Reading text:
Friday, April 23, 2021

Pharma and CFATS

I had another interesting social media conversation with a new reader. This one was pointed to me by a long-time reader because of cybersecurity regulatory questions for chemical facilities. They brought up some interesting CFATS questions about foreign owned pharmaceutical facilities.

Pharma as Chemical Facility

For manufacturing facilities, the only program that I know of that regulates cybersecurity is the Chemical Facility Anti-Terrorism Standards (CFATS) program. That program is unique for now in that respect. And yes, pharmaceutical manufacturing facilities and some labs could come under the CFATS program. It would depend on the chemical inventory at the site.

CFATS Process Overview

If the facility had one or more of the 300+ DHS chemicals of interest (COI) on site within the last 60 days in an amount in excess of the screening threshold quantity for that chemical, the facility would have to submit an on-line Top Screen survey about the facility and chemicals used there. The DHS Office of Chemical Security (OCS) would then conduct a risk assessment to determine if the facility was at high risk for terrorist attack. If it did, the facility would fall under the CFATS program and would end up having to submit a Site Security Plan (SSP) to OCS for approval. That SSP would have to address each of the Risk Based Performance Standards outlined in the CFATS regulations. Cybersecurity is one of those standards. OCS would conduct periodic compliance inspections once that SSP was approved.

(Entries taken from a collection)
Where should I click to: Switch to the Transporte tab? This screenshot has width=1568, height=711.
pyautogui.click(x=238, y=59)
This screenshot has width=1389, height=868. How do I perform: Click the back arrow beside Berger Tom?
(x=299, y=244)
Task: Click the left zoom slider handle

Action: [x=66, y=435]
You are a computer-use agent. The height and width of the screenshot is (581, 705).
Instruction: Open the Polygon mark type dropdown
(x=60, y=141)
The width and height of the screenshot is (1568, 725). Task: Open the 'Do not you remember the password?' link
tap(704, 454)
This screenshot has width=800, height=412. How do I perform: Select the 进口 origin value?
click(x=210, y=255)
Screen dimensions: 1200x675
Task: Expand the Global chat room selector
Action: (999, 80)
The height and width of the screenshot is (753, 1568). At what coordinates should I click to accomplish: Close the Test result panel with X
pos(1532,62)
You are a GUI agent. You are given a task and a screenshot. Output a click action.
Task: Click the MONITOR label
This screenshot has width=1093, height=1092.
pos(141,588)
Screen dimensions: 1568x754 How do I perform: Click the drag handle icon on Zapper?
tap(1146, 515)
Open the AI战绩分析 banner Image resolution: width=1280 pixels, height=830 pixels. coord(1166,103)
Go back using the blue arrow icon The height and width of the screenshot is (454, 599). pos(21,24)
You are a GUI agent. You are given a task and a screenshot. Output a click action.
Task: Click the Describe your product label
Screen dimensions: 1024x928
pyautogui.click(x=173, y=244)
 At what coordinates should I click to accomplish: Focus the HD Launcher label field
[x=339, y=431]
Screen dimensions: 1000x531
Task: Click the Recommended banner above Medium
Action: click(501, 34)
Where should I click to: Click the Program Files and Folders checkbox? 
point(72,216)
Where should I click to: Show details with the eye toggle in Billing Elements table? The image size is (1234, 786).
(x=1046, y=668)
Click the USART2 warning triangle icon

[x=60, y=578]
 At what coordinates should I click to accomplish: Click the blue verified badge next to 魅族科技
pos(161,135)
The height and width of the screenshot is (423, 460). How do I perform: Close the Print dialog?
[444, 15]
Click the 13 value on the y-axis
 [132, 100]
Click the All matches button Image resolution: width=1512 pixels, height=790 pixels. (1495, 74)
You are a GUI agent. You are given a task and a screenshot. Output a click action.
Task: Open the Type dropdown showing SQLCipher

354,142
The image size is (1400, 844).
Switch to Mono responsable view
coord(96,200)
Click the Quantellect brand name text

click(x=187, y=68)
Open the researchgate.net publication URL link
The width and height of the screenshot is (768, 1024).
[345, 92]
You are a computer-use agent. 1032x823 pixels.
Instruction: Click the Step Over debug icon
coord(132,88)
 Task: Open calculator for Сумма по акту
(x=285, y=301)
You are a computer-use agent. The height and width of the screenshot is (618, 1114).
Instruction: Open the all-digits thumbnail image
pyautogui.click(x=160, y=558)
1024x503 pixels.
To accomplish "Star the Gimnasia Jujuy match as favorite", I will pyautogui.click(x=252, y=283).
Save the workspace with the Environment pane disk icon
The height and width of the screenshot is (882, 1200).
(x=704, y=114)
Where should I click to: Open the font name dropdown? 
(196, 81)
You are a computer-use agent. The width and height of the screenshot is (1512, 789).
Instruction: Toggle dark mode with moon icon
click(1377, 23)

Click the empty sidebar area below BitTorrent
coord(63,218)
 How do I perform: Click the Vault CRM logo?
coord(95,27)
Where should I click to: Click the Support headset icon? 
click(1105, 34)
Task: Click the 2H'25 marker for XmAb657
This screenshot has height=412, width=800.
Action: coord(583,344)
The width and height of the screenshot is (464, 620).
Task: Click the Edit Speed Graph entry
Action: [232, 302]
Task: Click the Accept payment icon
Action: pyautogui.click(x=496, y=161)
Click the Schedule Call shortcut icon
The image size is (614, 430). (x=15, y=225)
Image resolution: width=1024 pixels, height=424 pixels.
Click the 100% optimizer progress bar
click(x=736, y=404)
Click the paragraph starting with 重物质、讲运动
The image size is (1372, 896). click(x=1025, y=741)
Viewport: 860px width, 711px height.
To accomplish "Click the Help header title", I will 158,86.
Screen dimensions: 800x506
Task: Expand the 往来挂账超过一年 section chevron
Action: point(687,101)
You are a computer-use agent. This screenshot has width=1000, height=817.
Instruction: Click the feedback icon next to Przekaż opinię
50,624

Exercise details:
Please answer from the post on pharma and CFATS: what does a facility that falls under the CFATS program have to submit to OCS for approval?

Your solution:
A Site Security Plan (SSP).